FDA Approves New Treatment for Tamoxifen-Resistant Breast Cancer

The US Food and Drug Administration (FDA) has granted approval to AstraZeneca’s new breast cancer drug fulvestrant (Faslodex) for treatment of hormone-receptor-positive metastatic breast cancer in postmenopausal women with disease progression following antiestrogen therapy, with, for example, tamoxifen(Drug information on tamoxifen). Fulvestrant is an estrogen-receptor antagonist without known agonist effects. It is the only estrogen-receptor antagonist to be proven effective after tamoxifen failure.

Distinct Hormonal Therapy

Currently, advanced breast cancer patients whose tumors have been shown to depend on hormones to grow may be given drugs such as tamoxifen that act by blocking the estrogen receptor, or aromatase inhibitors that decrease the amount of estrogen in a woman’s body. Fulvestrant is a hormonal therapy that works by binding, blocking, and degrading the estrogen receptor, and does not cause the type of side effects commonly associated with cytotoxic chemotherapy. It is administered as a once-monthly intramuscular injection, which may assist health-care professionals in monitoring compliance, and may also make treatment more convenient for some patients.

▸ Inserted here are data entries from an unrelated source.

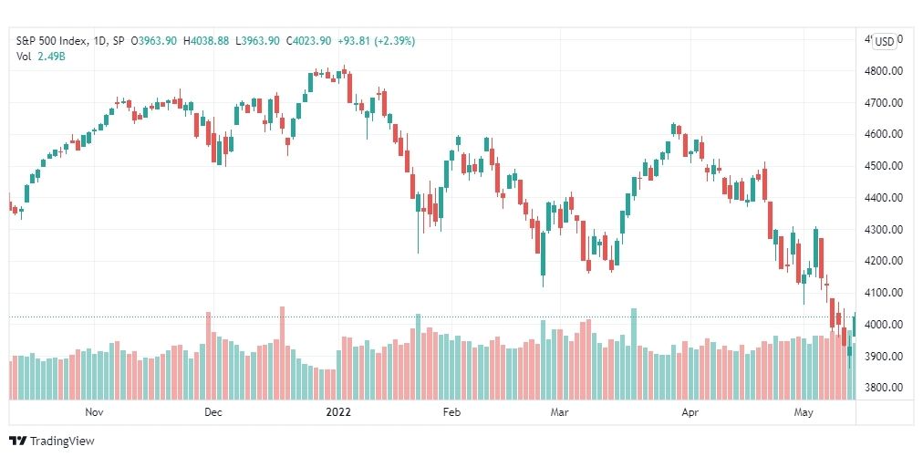
Task: Select the May time axis marker
Action: [x=804, y=412]

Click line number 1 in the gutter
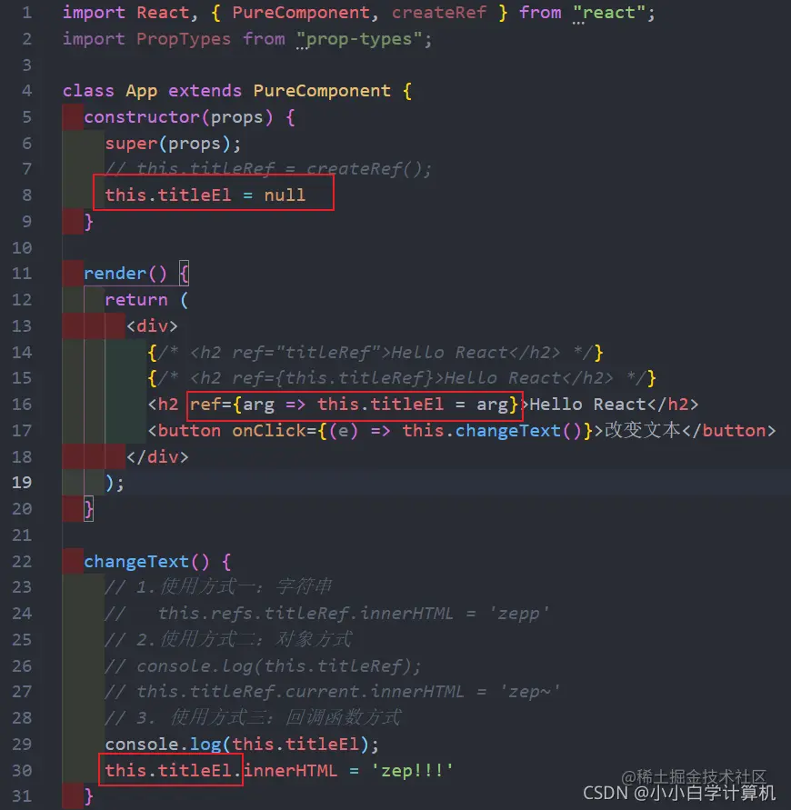[27, 13]
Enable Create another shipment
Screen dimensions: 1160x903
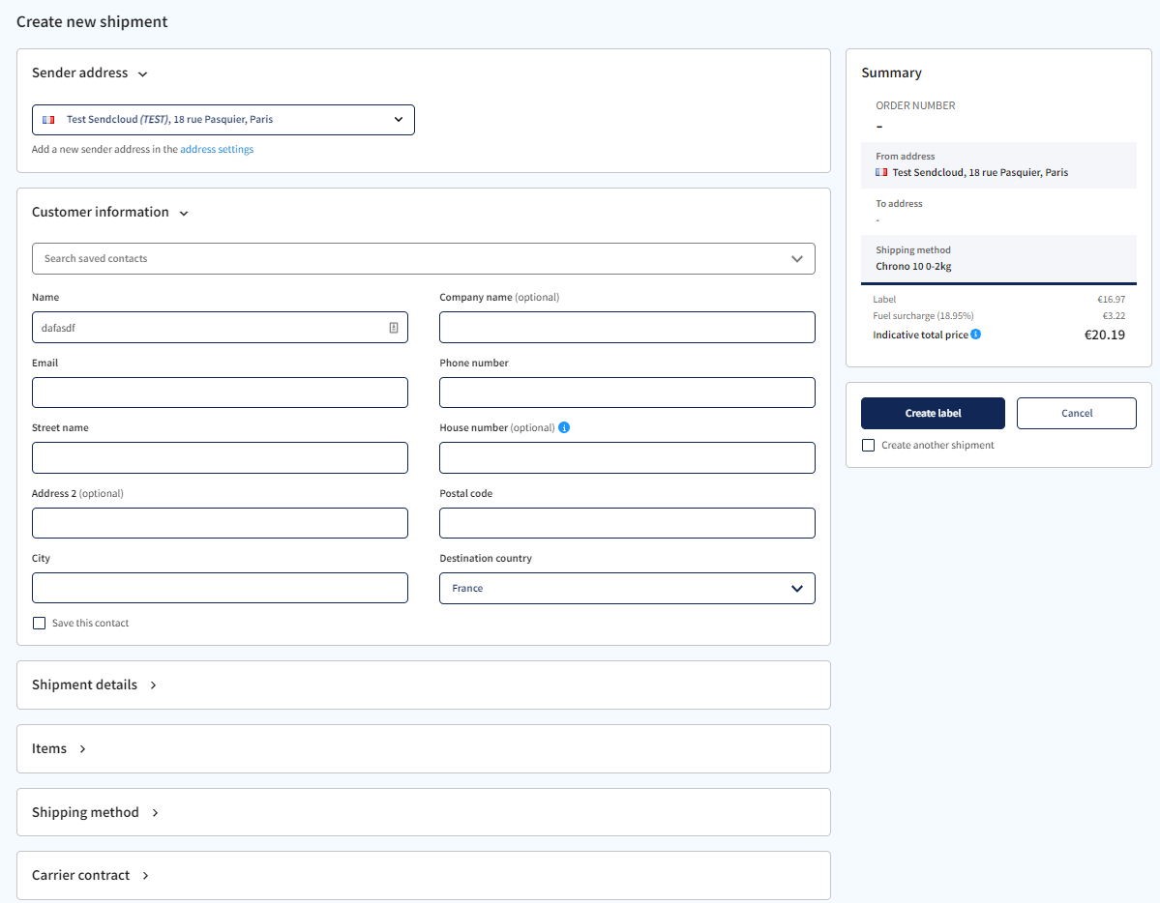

"Faslodex provides an effective, new treatment option for women with advanced breast cancer whose tumors have become resistant to tamoxifen," said lead fulvestrant trial investigator C. Kent Osborne, MD, Baylor College of Medicine, Houston. "When you have a new drug like Faslodex that we can now add to that sequence of drugs, we may be able to control the breast cancer for a longer period of time."

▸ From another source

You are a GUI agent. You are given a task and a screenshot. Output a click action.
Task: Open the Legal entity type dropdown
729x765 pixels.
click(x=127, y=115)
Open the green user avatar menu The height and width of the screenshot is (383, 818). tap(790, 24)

Gerard T. Kennealey, MD, vice president of clinical research, oncology, for AstraZeneca, noted, "The management of advanced breast cancer has significantly improved through sequential treatment with different hormonal therapies. The introduction of Faslodex expands the number of options available for sequential treatment and provides women with a new drug that works in a different way."

Phase III Trials Confirm Activity

The FDA approval was based on data from two phase III, randomized, multicenter studies (one in North America and one predominantly in Europe) comparing fulvestrant, 250 mg once monthly injection, to daily 1-mg oral anastrozole(Drug information on anastrozole) (Arimidex) tablets. The total of 851 women enrolled in both trials were postmenopausal with a variety of involved sites (including liver and lung) and had been treated with one prior hormonal therapy—in almost all cases, tamoxifen.